Since losing my friend Dale a few weeks ago, I've paged through happy, happy memories, but 32 years of friendship is a long time, especially when it's a singular friend like Dale.
When I was 18 and he 17, I was a senior and he a junior at Roswell High in New Mexico. One fated Saturday morning we were fooling around in a fit of boredom. He jumped on the hood of my car. I sped off. He fell and very nearly died.
That near-death experience bound us together more like family than friends. He wrote a note to me after his long hospital stay, apologizing to me for any suffering he caused me. Yes, he apologized to me for almost killing him.
As if we used up all the sadness and terror at the beginning, the rest of our friendship was consumed by laughter.
When I was 20, we were both restlessly bored in Roswell. What other than boredom would make someone terrified of spiders go see Arachnophobia with me? But he did. There we were at the matinee in the Plains Theater on Main Street, before they converted it to a UFO museum where, years later, Dale and I had our photo taken with an "alien." But on this day, we sat right in the middle of the theater, him with his hat over his face -- the entire movie -- asking me, "What's happening now? What's happening now?" Sometimes I told him the truth. Sometimes I made it worse, "Oh my GOD, they're eating out her eyeballs!!" requiring him to sneak a look to see if I was telling the truth. BWAHAHAHA!!! Boy, those five other people in the theater that afternoon must have really hated us.
When I was 21, it was 1981, when phones were large and plugged into the wall, back before technology took the fun out of prank phone calls. I picked up the big gold handset and dialed his number. He answered, "Hello, may I speak to Tammy Lee?" What? I'm calling you! How did you know it was me? Thus began years of phone-answering guesswork, hoping to catch each other unawares, confounding those on whom we got it wrong but amusing the hell out of the two of us when we got it right. "Hello, can I speak to Dale?" On the other end of the line, I would hear a low rumbling, building into his laugh, a laugh like a rogue comet, dragging me happily in its wake.
When I was 23, I moved to Lubbock, and Dale and I would never live in the same town again. For many years, we sent each other blank postcards, decorated with children's stickers and hideously pun-filled notes with no other goal than to outsmart each other. One week the theme would be fish, one candy, another stars, the kind of silliness that piles layers of texture to life.
When I was 24, he visited me in Ames, Iowa, and was thrilled to find a "stout" population, declaring himself svelte, a veritable movie star by contrast. At an amusement park he noted the irony of the fact nobody was smiling, nobody amused at the amusement park -- but us. To make up the deficit we super-sized our amusement, laughing loudly at nothing, screaming on the roller coaster, even when it wasn't scary, finding that it did nothing to cheer the crowd but instead multiplied our own hilarity.

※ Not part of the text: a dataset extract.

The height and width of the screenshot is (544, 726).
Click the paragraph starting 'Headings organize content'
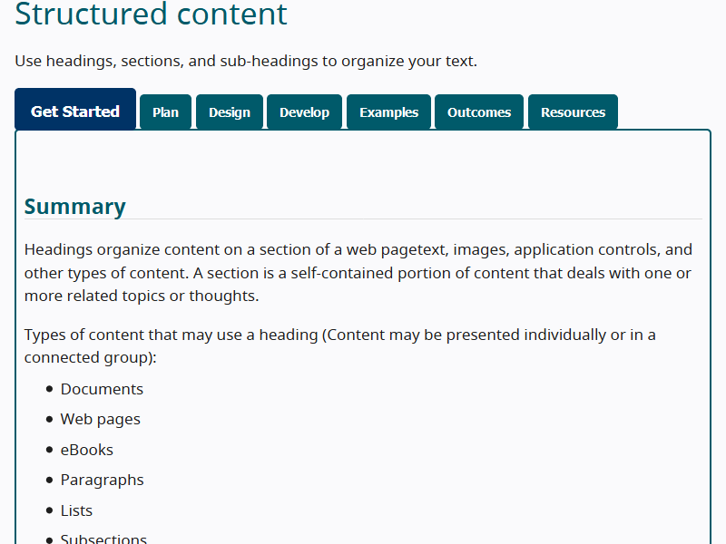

When I was 32, he visited me in Austin on the same weekend as my mom and sister. He didn't know they would be there, so they hid in the closet to scare him, quite successfully calling forth the signature Dale, quivering oh, oh, oh, oh, oooooohhh, slowly transitioning into a belly-deep laugh, a laugh that was so life-giving, we would do almost anything to trigger it -- and obligingly he didn't require much. During lunch at a restaurant, he got so tickled at my mom and sister for fighting over the bread that he spewed tea, all the way across the table, thoroughly dousing my ex-husband. There was no recovery from that bout of laughter, which infectiously bubbled up through the rest of the meal, running around the table and back again.
When I was 37, he brought his laughter to Kill Devil Hills, North Carolina. At an outdoor Halloween production, we walked through scary scenes, never knowing who or what would jump out at us. Being scared made him laugh the loudest. At dark turns, I kept trying to startle him, and he would start his stuttering, no-o-o-o that turned into giggling, then stomach-aching laughter.
When I was 50, I visited him in Roswell. It was the next to the last time I would see him, and it was clear to me that my old friend was slipping away. He begged me to go to Billy Ray's to hear him sing karaoke, and I went along, a happy, sad night. Happy because we laughed just the same. Sad because I couldn't reach him.
But instead, he reached me with his resonating baritone voice, still pure and bright, singing Love Me Tender, piercing through all our 32 years and on into eternity.
"Hello. Can I please, please, please speak to Dale?"